The request. Copy out the data below line for line, keeping every character the same.

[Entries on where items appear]
** Start **
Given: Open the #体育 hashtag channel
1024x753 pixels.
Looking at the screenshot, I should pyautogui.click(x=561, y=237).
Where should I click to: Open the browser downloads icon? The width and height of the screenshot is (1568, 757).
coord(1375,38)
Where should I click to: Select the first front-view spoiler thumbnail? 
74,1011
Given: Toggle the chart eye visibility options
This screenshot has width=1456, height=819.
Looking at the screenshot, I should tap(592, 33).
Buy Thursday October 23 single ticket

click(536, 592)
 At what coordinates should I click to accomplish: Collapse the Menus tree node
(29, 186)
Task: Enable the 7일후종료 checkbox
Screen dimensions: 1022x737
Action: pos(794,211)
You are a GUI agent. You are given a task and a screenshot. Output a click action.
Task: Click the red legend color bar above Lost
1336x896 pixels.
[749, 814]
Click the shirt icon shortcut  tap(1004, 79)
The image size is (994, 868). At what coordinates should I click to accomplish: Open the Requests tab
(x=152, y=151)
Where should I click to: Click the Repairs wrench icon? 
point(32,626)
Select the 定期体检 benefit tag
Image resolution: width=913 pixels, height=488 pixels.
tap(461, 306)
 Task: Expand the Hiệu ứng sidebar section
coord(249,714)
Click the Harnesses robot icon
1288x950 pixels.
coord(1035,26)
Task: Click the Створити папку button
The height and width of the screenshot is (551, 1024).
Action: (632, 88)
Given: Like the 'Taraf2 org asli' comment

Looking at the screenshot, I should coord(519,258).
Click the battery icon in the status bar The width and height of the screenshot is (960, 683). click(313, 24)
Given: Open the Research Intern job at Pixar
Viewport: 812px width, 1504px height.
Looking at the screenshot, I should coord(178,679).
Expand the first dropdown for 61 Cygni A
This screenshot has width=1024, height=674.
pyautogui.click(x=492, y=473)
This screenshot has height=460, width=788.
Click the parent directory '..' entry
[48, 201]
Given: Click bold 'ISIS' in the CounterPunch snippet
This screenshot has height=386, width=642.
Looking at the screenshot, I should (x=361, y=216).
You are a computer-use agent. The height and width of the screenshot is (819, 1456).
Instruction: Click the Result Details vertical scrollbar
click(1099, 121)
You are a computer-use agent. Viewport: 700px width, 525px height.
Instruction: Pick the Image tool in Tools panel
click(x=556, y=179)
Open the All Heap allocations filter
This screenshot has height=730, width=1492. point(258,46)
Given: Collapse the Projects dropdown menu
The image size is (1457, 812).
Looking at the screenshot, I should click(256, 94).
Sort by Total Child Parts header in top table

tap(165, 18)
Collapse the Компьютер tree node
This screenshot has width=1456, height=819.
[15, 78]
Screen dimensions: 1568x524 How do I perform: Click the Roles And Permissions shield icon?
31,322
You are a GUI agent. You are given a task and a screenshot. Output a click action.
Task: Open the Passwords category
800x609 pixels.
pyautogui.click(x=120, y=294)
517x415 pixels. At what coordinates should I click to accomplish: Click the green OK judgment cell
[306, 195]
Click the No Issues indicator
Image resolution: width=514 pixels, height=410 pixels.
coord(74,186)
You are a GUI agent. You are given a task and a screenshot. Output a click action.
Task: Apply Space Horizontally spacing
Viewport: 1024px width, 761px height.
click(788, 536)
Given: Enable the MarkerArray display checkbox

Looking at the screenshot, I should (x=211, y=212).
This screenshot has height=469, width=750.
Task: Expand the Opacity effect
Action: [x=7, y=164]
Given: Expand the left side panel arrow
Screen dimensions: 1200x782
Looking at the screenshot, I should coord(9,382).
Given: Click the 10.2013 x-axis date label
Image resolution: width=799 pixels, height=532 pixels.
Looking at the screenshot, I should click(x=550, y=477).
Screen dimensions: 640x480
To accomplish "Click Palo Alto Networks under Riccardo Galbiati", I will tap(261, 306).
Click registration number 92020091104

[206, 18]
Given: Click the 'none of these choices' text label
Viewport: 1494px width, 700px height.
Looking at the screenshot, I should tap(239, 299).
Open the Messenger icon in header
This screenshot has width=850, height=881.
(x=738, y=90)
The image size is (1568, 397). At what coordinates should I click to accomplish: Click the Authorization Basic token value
** End **
Output of the task.
Given: Open the #体育 hashtag channel
1024x753 pixels.
Looking at the screenshot, I should pyautogui.click(x=561, y=237).
Where should I click to: Open the browser downloads icon? The width and height of the screenshot is (1568, 757).
coord(1375,38)
Where should I click to: Select the first front-view spoiler thumbnail? 
74,1011
Given: Toggle the chart eye visibility options
This screenshot has width=1456, height=819.
Looking at the screenshot, I should tap(592, 33).
Buy Thursday October 23 single ticket

click(536, 592)
 At what coordinates should I click to accomplish: Collapse the Menus tree node
(29, 186)
Task: Enable the 7일후종료 checkbox
Screen dimensions: 1022x737
Action: pos(794,211)
You are a GUI agent. You are given a task and a screenshot. Output a click action.
Task: Click the red legend color bar above Lost
1336x896 pixels.
[749, 814]
Click the shirt icon shortcut  tap(1004, 79)
The image size is (994, 868). At what coordinates should I click to accomplish: Open the Requests tab
(x=152, y=151)
Where should I click to: Click the Repairs wrench icon? 
point(32,626)
Select the 定期体检 benefit tag
Image resolution: width=913 pixels, height=488 pixels.
tap(461, 306)
 Task: Expand the Hiệu ứng sidebar section
coord(249,714)
Click the Harnesses robot icon
1288x950 pixels.
coord(1035,26)
Task: Click the Створити папку button
The height and width of the screenshot is (551, 1024).
Action: (632, 88)
Given: Like the 'Taraf2 org asli' comment

Looking at the screenshot, I should coord(519,258).
Click the battery icon in the status bar The width and height of the screenshot is (960, 683). click(313, 24)
Given: Open the Research Intern job at Pixar
Viewport: 812px width, 1504px height.
Looking at the screenshot, I should coord(178,679).
Expand the first dropdown for 61 Cygni A
This screenshot has width=1024, height=674.
pyautogui.click(x=492, y=473)
This screenshot has height=460, width=788.
Click the parent directory '..' entry
[48, 201]
Given: Click bold 'ISIS' in the CounterPunch snippet
This screenshot has height=386, width=642.
Looking at the screenshot, I should (x=361, y=216).
You are a computer-use agent. The height and width of the screenshot is (819, 1456).
Instruction: Click the Result Details vertical scrollbar
click(1099, 121)
You are a computer-use agent. Viewport: 700px width, 525px height.
Instruction: Pick the Image tool in Tools panel
click(x=556, y=179)
Open the All Heap allocations filter
This screenshot has height=730, width=1492. point(258,46)
Given: Collapse the Projects dropdown menu
The image size is (1457, 812).
Looking at the screenshot, I should click(256, 94).
Sort by Total Child Parts header in top table

tap(165, 18)
Collapse the Компьютер tree node
This screenshot has width=1456, height=819.
[15, 78]
Screen dimensions: 1568x524 How do I perform: Click the Roles And Permissions shield icon?
31,322
You are a GUI agent. You are given a task and a screenshot. Output a click action.
Task: Open the Passwords category
800x609 pixels.
pyautogui.click(x=120, y=294)
517x415 pixels. At what coordinates should I click to accomplish: Click the green OK judgment cell
[306, 195]
Click the No Issues indicator
Image resolution: width=514 pixels, height=410 pixels.
coord(74,186)
You are a GUI agent. You are given a task and a screenshot. Output a click action.
Task: Apply Space Horizontally spacing
Viewport: 1024px width, 761px height.
click(788, 536)
Given: Enable the MarkerArray display checkbox

Looking at the screenshot, I should (x=211, y=212).
This screenshot has height=469, width=750.
Task: Expand the Opacity effect
Action: [x=7, y=164]
Given: Expand the left side panel arrow
Screen dimensions: 1200x782
Looking at the screenshot, I should coord(9,382).
Given: Click the 10.2013 x-axis date label
Image resolution: width=799 pixels, height=532 pixels.
Looking at the screenshot, I should click(x=550, y=477).
Screen dimensions: 640x480
To accomplish "Click Palo Alto Networks under Riccardo Galbiati", I will tap(261, 306).
Click registration number 92020091104

[206, 18]
Given: Click the 'none of these choices' text label
Viewport: 1494px width, 700px height.
Looking at the screenshot, I should tap(239, 299).
Open the Messenger icon in header
This screenshot has width=850, height=881.
(x=738, y=90)
The image size is (1568, 397). At what coordinates should I click to accomplish: Click the Authorization Basic token value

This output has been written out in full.